Aim of the exercise: Show every line in the material below in which the string "agent" appears.

*** Records

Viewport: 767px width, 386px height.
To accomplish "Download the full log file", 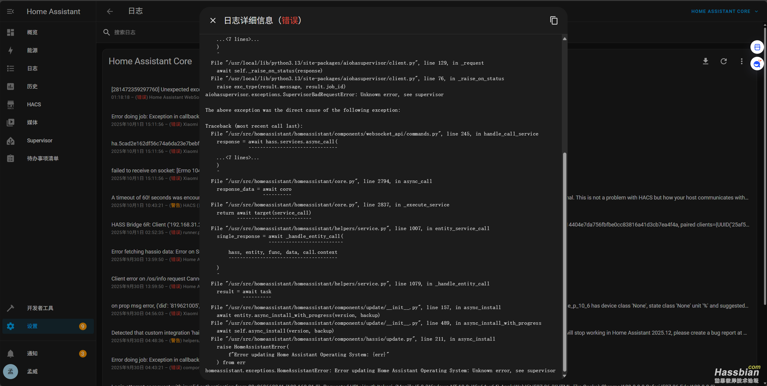I will coord(706,61).
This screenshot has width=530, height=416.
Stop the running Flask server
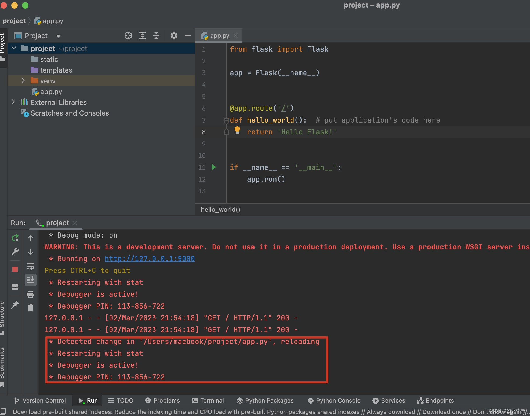15,269
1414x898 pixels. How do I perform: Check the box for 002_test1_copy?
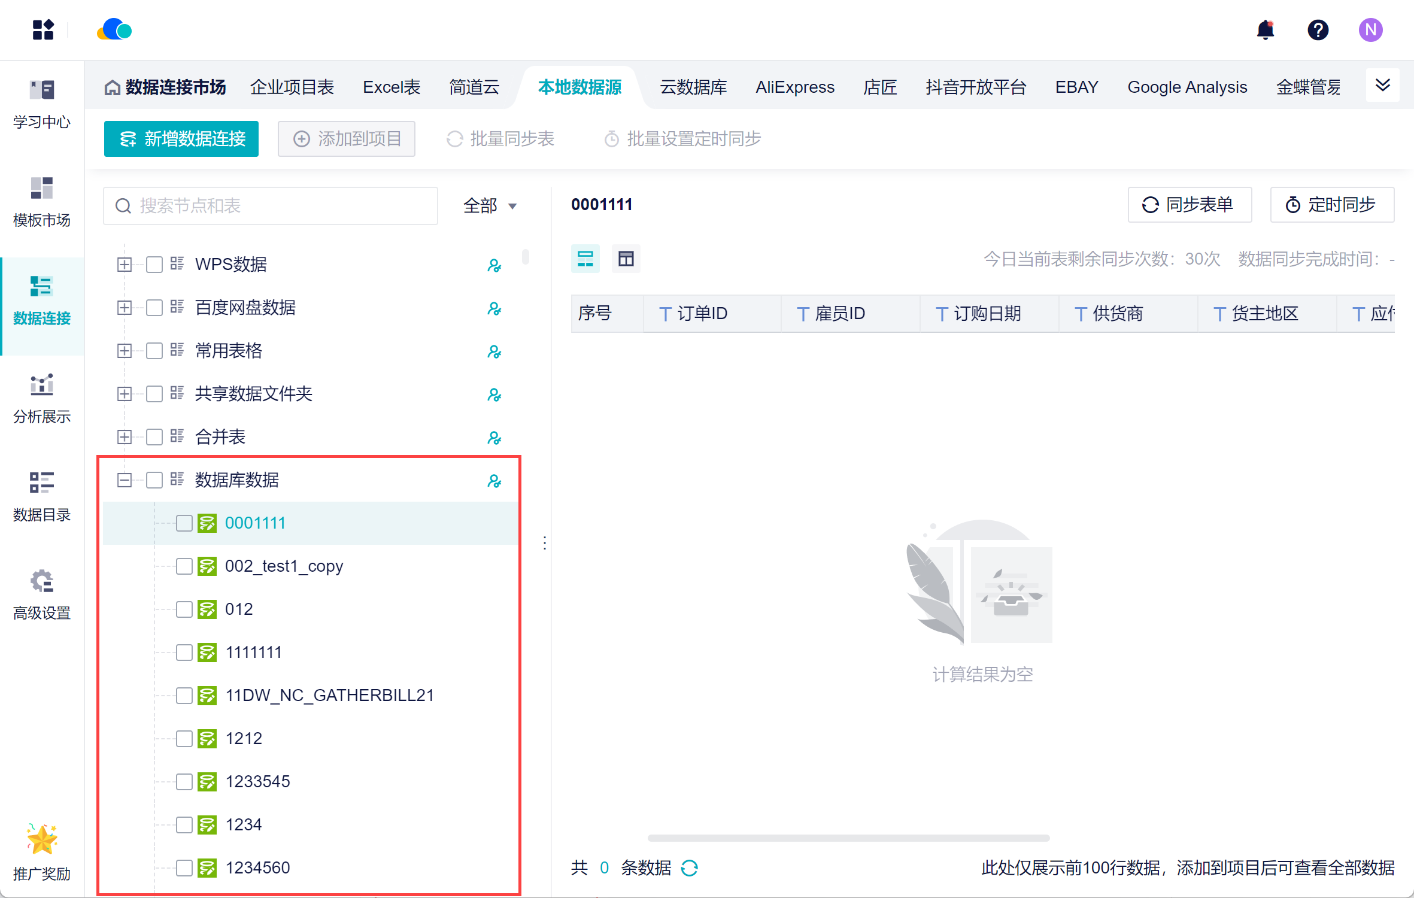(x=184, y=566)
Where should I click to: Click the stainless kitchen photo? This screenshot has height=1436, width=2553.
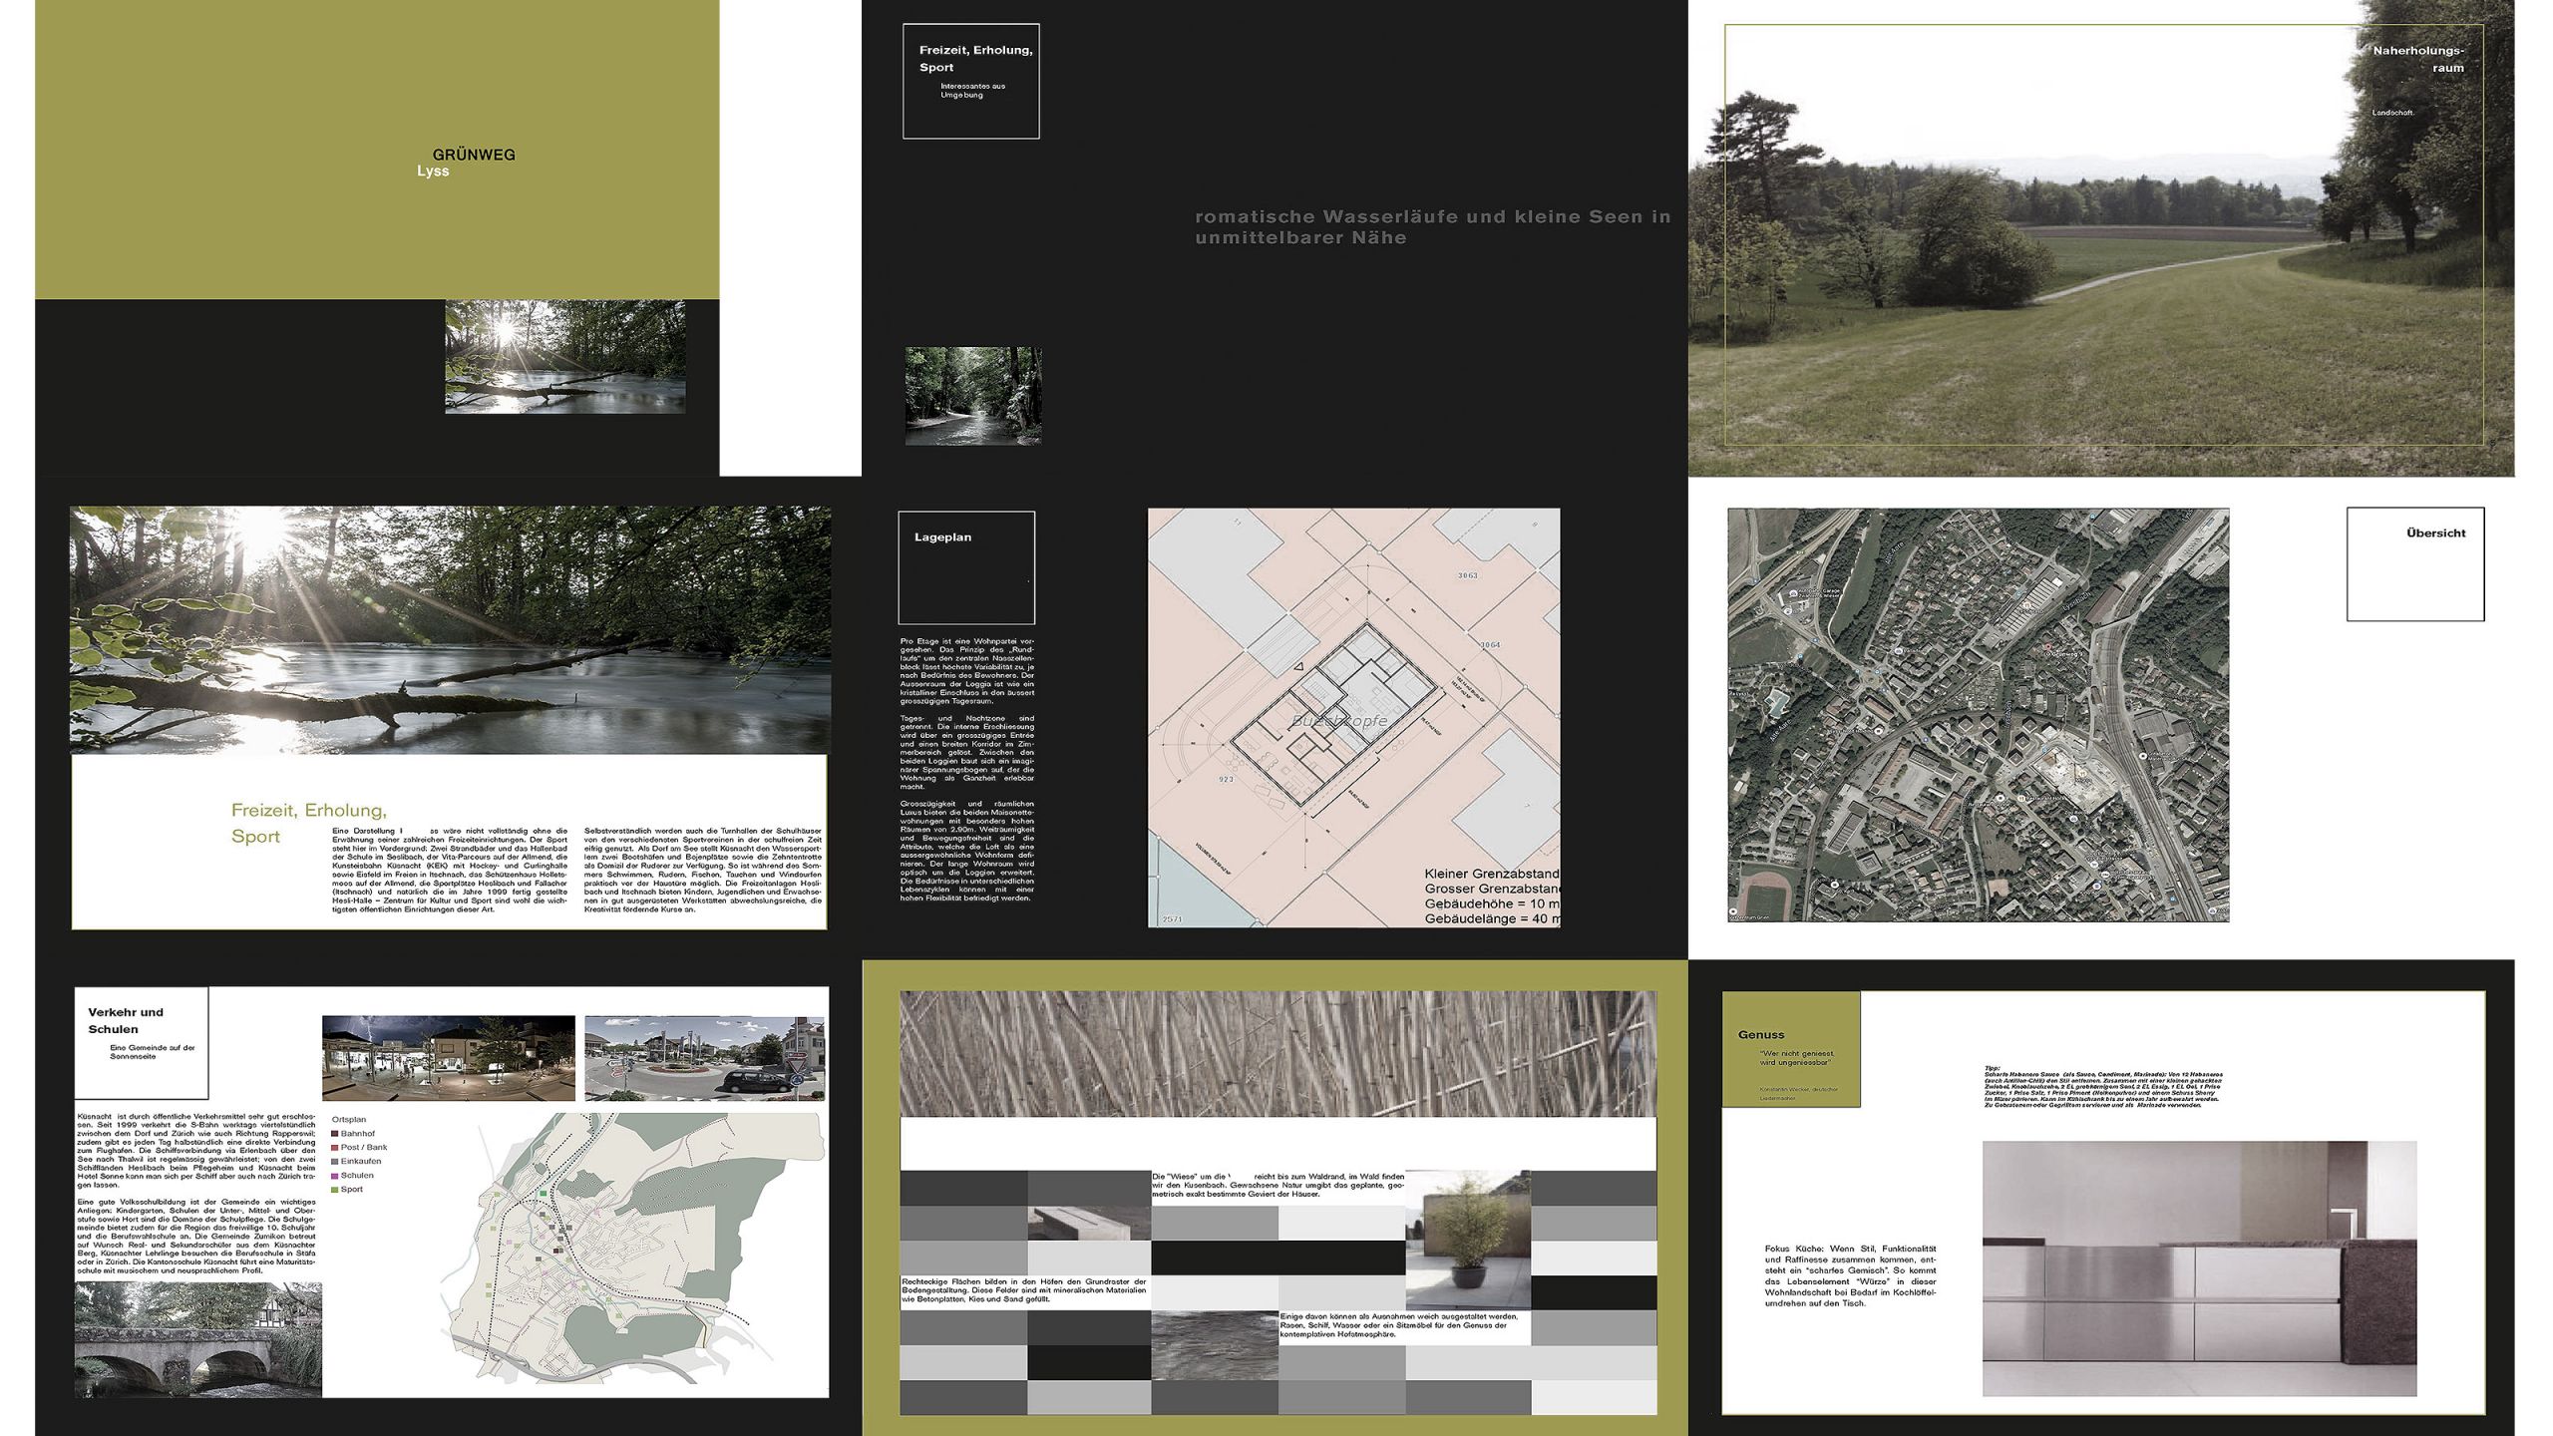(x=2199, y=1268)
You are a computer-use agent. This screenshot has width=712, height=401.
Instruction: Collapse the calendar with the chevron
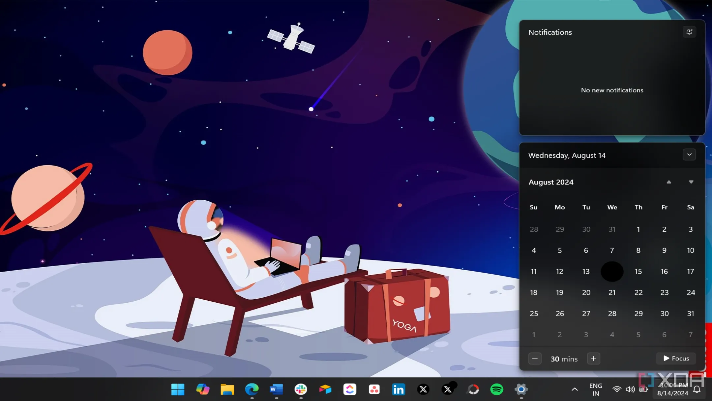point(689,154)
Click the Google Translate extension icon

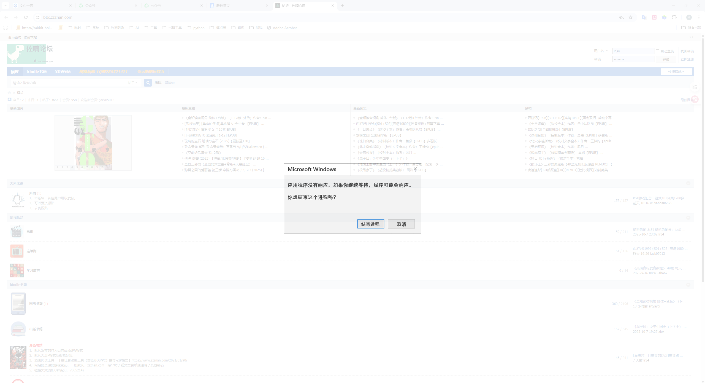[x=644, y=17]
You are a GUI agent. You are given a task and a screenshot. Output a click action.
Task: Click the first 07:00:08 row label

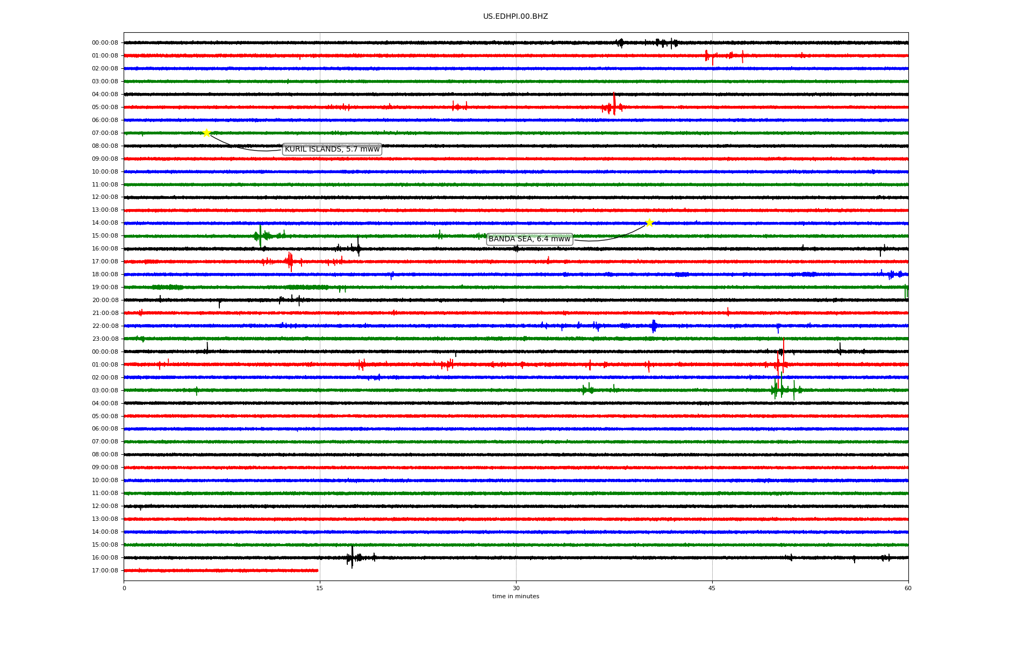click(x=105, y=133)
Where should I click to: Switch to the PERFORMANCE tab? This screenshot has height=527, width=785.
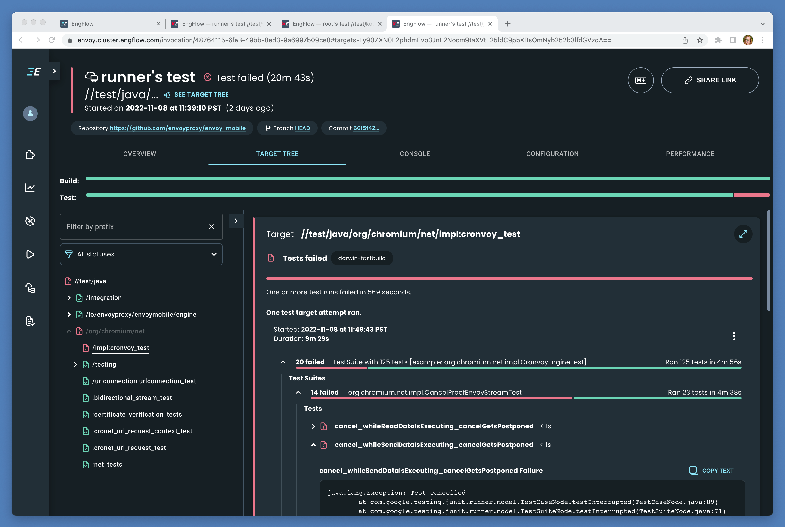pos(690,154)
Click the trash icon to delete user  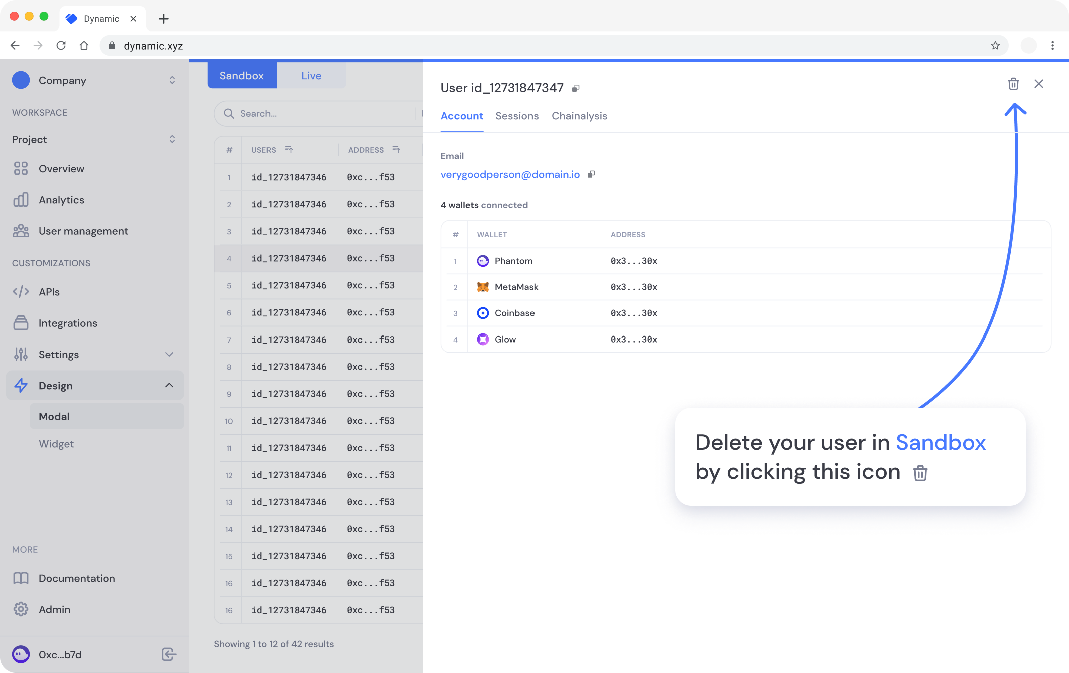pos(1013,84)
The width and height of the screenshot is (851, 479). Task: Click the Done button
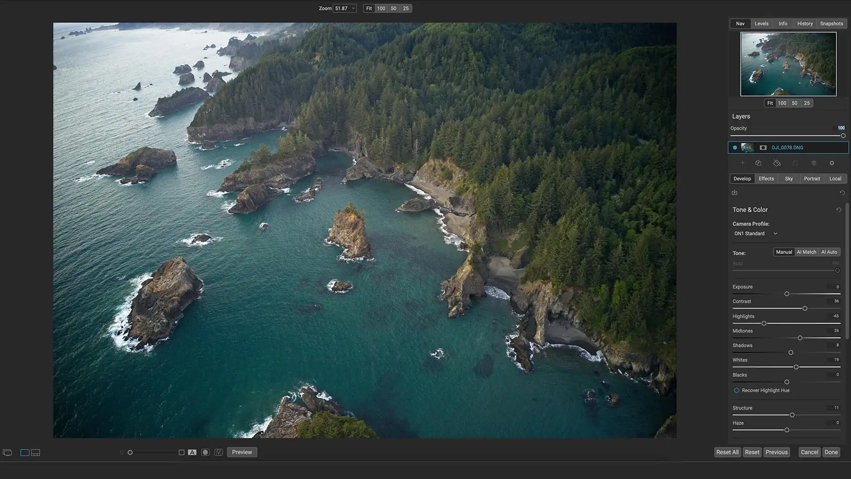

******

Your solution:
You are a computer-use agent. This screenshot has width=712, height=401.
You are a GUI agent. You are given a task and a screenshot. Output a click action.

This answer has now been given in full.